[BEGIN Document section]
Shlomo Filber, a former chief of staff and campaign manager for Netanyahu, and Shaul Elovitch, a friend and telecom giant, are two important suspects who could seal the deal for the police. “The police suspect that Mr Netanyahu, who served as communications minister from 2014 to 2017, made regulatory decisions that favoured Bezeq and enriched Mr Elovitch in return for glowing news coverage by his popular website, Walla!. On February 21st Mr Filber agreed to serve as a witness for the state. He is expected to testify that his interventions on behalf of Bezeq, while serving as director-general of the communications ministry from 2015 to 2017, were made on orders from Mr Netanyahu.”

“Mr Netanyahu, who will be questioned under caution in the coming days, remains bullish. Last week he called the police recommendations “biased, extreme, full of holes, like Swiss cheese”.”

“Mr Netanyahu has repeatedly said that he has no intention of resigning of his own volition and that he will “write [his] memoirs many years from now”. But his colleagues and coalition partners may eventually decide that it is not in Israel’s interests to be led by a man with so many clouds looming over him,” the Economist writes.
[END Document section]
● **Actions to take**
A. Answer the following questions using the excerpt on the Netanyahu investigation.
(i) During which years did Netanyahu serve as communications minister?
(ii) On what date did Mr Filber agree to serve as a witness for the state?
(iii) To what did Netanyahu compare the police recommendations?
B. State whether each statement below agrees with the excerpt on the Netanyahu investigation, and support each judgment with the decisive words of the excerpt, quoted exactly.
(i) Mr Filber served as director-general of the communications ministry from 2015 to 2017.
(ii) Netanyahu has said that he intends to resign voluntarily.
(iii) Netanyahu has already been questioned under caution.
C. From the excerpt on the Netanyahu investigation, list every description that Netanyahu applied to the police recommendations.
[BEGIN Provided material]
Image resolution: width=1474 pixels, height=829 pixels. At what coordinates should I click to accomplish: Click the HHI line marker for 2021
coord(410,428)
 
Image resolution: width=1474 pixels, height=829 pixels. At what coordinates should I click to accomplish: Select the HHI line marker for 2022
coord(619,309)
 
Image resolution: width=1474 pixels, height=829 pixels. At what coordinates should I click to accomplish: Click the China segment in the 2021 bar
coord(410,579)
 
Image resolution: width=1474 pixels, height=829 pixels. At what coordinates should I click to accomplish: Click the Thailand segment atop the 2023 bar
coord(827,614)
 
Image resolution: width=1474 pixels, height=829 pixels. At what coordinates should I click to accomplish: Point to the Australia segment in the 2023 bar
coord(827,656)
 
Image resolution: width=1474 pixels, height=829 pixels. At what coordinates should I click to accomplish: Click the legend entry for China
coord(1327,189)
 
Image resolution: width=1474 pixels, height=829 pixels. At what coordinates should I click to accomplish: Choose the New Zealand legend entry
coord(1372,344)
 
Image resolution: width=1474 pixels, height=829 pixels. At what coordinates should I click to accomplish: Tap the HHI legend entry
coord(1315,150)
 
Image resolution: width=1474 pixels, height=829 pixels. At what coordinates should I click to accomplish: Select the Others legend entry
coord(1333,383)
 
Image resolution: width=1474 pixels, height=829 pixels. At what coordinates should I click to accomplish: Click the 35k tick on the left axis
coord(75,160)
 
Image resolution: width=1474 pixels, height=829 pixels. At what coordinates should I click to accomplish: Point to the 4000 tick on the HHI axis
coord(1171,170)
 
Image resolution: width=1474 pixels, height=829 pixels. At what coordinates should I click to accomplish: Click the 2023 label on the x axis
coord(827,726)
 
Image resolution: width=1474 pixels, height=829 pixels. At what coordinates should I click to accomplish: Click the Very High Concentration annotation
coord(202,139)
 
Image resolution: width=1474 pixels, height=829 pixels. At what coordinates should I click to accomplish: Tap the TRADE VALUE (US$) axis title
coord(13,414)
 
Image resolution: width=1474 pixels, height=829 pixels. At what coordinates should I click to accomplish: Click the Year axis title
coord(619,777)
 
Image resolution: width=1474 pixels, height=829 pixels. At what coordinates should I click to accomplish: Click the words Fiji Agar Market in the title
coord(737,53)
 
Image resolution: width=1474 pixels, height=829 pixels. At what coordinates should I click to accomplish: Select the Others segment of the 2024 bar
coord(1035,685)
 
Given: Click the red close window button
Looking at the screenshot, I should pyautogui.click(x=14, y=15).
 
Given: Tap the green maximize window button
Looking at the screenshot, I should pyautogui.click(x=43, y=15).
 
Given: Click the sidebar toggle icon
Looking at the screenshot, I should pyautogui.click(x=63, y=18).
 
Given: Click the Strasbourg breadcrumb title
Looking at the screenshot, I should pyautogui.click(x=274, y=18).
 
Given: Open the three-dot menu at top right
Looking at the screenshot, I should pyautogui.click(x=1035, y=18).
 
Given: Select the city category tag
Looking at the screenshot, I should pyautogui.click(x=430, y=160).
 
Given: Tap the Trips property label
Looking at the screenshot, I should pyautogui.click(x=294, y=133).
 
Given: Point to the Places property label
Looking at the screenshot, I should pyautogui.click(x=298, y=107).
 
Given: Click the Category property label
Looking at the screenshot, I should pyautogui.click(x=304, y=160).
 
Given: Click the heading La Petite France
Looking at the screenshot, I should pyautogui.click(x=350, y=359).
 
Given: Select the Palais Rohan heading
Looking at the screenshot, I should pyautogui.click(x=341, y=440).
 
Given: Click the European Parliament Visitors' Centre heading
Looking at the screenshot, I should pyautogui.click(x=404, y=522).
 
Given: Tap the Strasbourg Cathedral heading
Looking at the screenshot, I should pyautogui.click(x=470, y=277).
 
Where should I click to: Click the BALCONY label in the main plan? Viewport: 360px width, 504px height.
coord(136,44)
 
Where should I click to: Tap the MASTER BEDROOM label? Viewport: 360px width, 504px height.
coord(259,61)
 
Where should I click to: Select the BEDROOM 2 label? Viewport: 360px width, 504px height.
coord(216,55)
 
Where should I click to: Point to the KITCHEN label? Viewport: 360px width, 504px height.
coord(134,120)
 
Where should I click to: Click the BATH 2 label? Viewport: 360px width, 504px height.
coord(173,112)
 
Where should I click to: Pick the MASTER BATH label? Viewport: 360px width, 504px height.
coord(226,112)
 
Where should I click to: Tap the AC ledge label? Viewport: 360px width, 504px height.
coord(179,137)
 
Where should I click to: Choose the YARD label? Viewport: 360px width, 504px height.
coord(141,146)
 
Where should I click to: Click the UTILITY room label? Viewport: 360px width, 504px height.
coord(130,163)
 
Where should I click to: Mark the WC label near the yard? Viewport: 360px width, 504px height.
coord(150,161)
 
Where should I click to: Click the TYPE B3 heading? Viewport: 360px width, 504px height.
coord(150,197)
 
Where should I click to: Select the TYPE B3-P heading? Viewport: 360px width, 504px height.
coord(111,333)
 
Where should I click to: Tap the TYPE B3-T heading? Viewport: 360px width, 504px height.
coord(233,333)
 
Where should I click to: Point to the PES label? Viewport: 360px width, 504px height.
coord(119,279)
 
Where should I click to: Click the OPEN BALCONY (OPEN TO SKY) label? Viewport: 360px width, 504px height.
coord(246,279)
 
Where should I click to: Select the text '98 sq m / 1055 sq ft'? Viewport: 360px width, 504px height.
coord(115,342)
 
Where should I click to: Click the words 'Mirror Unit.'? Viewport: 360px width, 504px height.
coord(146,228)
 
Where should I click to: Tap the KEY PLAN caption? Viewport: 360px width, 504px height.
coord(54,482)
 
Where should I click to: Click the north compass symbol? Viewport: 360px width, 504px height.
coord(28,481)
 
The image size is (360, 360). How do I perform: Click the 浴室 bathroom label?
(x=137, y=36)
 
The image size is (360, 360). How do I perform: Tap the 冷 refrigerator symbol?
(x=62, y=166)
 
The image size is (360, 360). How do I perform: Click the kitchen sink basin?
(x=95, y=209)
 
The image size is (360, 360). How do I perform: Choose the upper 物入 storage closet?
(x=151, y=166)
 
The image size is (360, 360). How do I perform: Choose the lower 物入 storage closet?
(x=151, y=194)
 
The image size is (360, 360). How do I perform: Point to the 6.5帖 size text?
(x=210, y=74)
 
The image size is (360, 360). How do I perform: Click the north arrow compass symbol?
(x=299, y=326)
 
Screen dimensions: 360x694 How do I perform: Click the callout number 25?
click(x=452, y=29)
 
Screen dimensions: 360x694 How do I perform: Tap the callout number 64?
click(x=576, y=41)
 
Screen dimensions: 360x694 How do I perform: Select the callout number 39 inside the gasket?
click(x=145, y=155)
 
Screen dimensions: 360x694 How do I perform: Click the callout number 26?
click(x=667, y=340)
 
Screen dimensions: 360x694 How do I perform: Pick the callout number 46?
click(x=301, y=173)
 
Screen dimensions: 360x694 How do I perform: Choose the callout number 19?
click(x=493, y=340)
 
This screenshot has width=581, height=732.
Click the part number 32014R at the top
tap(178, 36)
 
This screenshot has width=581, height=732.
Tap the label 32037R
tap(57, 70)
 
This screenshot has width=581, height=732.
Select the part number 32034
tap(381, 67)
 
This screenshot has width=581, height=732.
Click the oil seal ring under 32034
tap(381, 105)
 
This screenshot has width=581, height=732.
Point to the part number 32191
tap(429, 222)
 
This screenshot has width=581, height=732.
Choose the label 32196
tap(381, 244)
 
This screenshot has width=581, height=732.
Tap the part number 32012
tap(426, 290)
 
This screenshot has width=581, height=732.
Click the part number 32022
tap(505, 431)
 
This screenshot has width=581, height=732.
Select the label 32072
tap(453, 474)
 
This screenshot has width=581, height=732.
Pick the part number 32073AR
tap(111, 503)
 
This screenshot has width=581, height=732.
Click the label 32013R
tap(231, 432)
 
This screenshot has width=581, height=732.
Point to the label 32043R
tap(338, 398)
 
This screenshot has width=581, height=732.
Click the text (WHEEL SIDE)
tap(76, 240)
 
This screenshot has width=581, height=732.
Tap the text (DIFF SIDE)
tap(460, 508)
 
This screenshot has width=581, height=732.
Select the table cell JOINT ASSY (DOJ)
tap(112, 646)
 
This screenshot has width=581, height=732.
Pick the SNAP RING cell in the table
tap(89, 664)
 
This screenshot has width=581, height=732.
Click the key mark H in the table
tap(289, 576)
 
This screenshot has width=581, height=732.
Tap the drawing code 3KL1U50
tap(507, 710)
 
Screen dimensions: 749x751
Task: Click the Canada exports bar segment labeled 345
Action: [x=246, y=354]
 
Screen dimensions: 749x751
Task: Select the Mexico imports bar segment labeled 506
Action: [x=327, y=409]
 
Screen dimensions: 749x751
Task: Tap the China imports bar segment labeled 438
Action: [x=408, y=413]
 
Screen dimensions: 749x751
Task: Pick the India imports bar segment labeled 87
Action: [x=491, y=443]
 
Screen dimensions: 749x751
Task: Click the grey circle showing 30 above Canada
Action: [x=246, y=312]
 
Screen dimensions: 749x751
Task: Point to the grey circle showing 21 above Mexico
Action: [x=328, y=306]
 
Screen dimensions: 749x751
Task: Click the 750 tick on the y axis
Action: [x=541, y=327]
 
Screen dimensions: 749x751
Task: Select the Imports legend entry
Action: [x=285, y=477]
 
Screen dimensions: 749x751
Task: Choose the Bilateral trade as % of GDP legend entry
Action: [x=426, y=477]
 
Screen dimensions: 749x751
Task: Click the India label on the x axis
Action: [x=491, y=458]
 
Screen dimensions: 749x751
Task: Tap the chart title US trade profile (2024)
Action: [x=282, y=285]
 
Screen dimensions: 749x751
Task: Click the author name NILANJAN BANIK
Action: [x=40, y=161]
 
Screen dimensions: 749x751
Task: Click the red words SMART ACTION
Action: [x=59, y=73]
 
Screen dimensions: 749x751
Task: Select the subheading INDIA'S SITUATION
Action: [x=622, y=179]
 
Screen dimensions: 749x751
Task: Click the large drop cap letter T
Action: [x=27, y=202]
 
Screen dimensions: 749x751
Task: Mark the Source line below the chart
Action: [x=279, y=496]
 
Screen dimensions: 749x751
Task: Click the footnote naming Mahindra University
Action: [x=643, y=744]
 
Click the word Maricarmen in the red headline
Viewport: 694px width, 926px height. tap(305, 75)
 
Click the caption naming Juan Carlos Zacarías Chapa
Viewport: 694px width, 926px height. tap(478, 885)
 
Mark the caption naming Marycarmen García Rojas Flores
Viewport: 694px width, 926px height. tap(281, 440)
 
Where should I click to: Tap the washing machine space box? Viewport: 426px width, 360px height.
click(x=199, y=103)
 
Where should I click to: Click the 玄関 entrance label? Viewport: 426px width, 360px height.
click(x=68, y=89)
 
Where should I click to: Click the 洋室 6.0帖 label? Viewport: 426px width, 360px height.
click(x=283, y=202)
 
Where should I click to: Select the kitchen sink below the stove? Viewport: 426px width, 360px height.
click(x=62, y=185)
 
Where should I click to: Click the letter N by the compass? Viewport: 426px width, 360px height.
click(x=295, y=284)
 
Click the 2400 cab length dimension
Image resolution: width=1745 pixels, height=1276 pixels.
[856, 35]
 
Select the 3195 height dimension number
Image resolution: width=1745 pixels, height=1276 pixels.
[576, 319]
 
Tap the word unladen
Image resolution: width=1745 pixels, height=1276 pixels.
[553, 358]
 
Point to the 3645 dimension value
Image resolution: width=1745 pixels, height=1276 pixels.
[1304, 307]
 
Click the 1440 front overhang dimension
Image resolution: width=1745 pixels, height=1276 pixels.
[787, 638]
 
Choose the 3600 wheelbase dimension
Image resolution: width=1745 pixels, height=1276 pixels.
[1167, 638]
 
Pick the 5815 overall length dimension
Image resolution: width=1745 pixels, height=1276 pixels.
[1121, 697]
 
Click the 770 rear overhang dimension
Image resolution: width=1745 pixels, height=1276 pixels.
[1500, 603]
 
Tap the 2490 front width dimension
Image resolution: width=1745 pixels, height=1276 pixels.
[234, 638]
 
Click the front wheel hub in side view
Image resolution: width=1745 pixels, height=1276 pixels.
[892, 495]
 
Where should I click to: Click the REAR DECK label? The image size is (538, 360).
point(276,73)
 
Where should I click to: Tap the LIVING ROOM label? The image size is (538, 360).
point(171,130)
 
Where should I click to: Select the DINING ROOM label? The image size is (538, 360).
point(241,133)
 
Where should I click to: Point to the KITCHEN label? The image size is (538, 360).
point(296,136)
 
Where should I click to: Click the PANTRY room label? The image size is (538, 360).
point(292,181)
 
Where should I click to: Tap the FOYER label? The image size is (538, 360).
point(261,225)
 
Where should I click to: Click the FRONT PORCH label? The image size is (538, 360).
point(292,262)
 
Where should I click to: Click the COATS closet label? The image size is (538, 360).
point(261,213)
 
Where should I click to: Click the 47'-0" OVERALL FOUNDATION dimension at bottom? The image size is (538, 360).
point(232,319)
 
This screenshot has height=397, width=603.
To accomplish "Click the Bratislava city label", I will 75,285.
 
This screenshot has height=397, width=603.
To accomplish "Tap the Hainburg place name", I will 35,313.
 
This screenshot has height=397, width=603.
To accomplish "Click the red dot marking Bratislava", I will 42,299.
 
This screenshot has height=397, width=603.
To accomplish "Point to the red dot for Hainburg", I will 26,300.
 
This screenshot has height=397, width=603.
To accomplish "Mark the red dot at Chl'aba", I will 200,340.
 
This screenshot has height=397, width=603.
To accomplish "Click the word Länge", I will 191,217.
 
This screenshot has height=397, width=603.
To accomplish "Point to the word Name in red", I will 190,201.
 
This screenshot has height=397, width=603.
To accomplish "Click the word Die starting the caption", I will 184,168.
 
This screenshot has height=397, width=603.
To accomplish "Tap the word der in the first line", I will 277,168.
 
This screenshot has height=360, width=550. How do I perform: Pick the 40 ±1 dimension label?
[END Provided material]
● **Problem solutions**
A.
(i) From 2014 to 2017.
(ii) February 21st.
(iii) Swiss cheese.

B.
(i) Yes: "while serving as director-general of the communications ministry from 2015 to 2017"
(ii) No: "he has no intention of resigning of his own volition"
(iii) No: "who will be questioned under caution in the coming days"

C.
biased
extreme
full of holes
like Swiss cheese